READING TEXT:
%%

Re: [DISCUSS] FLIP-361: Improve GC Metrics

2023-09-06 Thread Xintong Song
>
> Just so I understand correctly, do you suggest adding a metric for
> delta(Time) / delta(Count) since the last reporting ?
> .TimePerGc or .AverageTime would make sense.
> AverageTime may be a bit nicer :)
>

Yes, that's what I mean.

My only concern is how useful this will be in reality. If there are only
> (or several) long pauses then the msPerSec metrics will show it already,
> and if there is a single long pause that may not be shown at all if there
> are several shorter pauses as well with this metric.


Let's say we measure this for every minute and see a 900 msPerSec (which
means 54s within the minute are spent on GC). This may come from a single
GC that lasts for 54s, or 2 GCs each lasting for ~27s, or more GCs with
less time each. As the default heartbeat timeout is 50s, the former means
there's likely a heartbeat timeout due to the GC pause, while the latter
means otherwise.


Mathematically, it is possible that there's 1 long pause together with
several short pauses within the same measurement period, making the long
pause not observable with AverageTime. However, from my experience, such a
pattern is not normal in reality. My observation is that GCs happen at a
similar time usually take a similar length of time. Admittedly, this is not
a hard guarantee.


Best,

Xintong



On Wed, Sep 6, 2023 at 3:59 PM Gyula Fóra  wrote:

> Matt Wang,
>
> I think the currently exposed info is all that is available through
> GarbageCollectorMXBean. This FLIP does not aim to introduce a new more
> granular way of reporting the per collector metrics, that would require a
> new mechanism and may be a breaking change.

%%

DATASET EXTRACT:
%%

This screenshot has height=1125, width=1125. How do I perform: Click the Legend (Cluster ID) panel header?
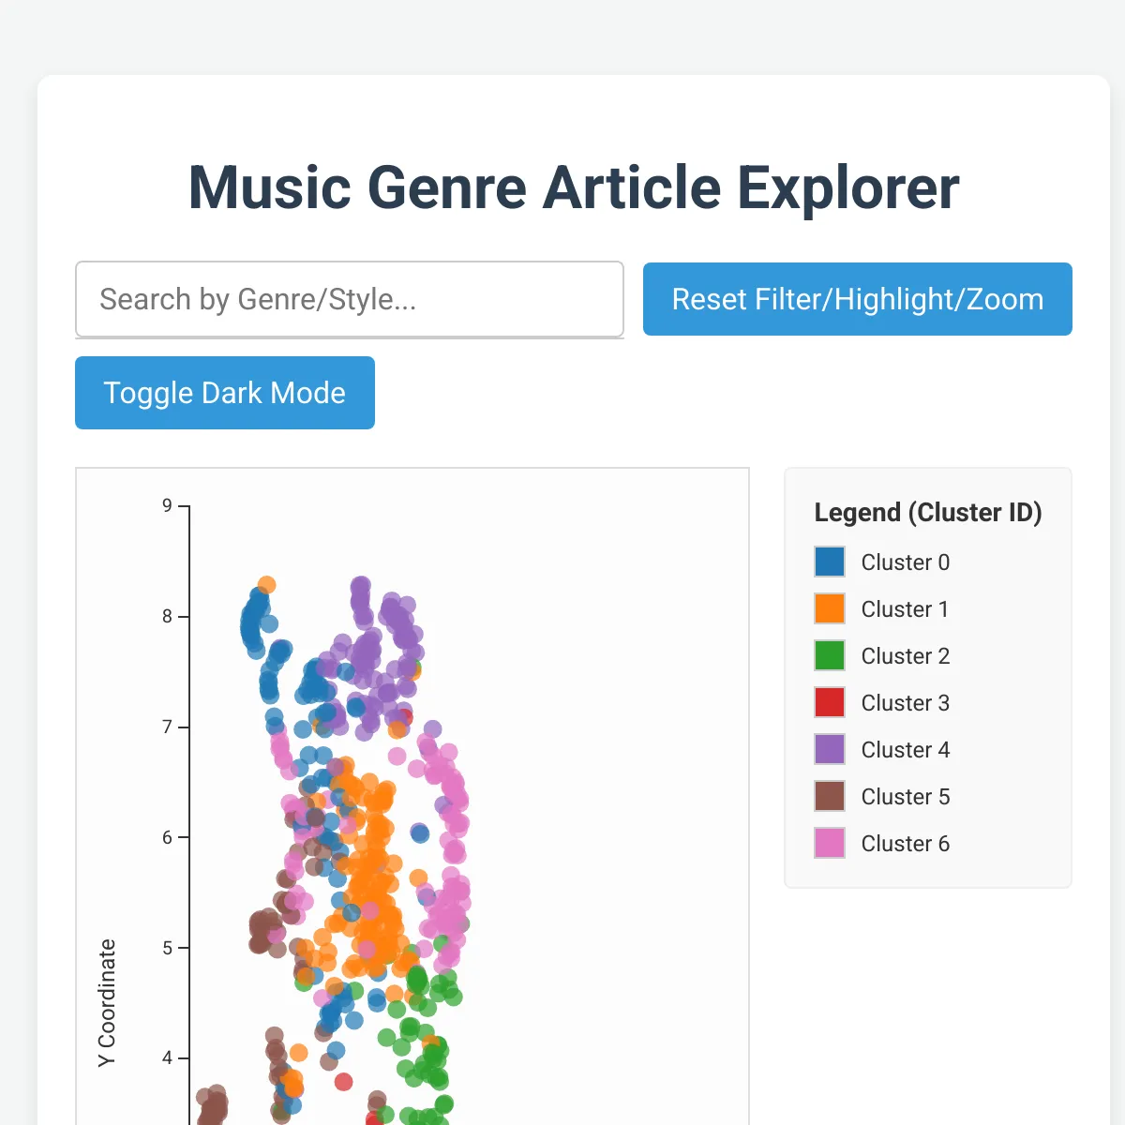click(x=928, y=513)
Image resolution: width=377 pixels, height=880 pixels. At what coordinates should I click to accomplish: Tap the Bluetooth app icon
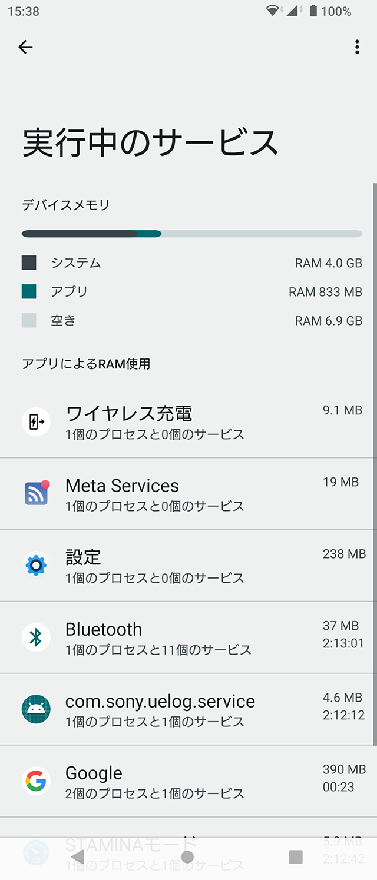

%%

WHAT YOU NEED TO DO: In the forum thread about GC metrics, what is the default heartbeat timeout?

REPLY TO THE EXERCISE: 50 seconds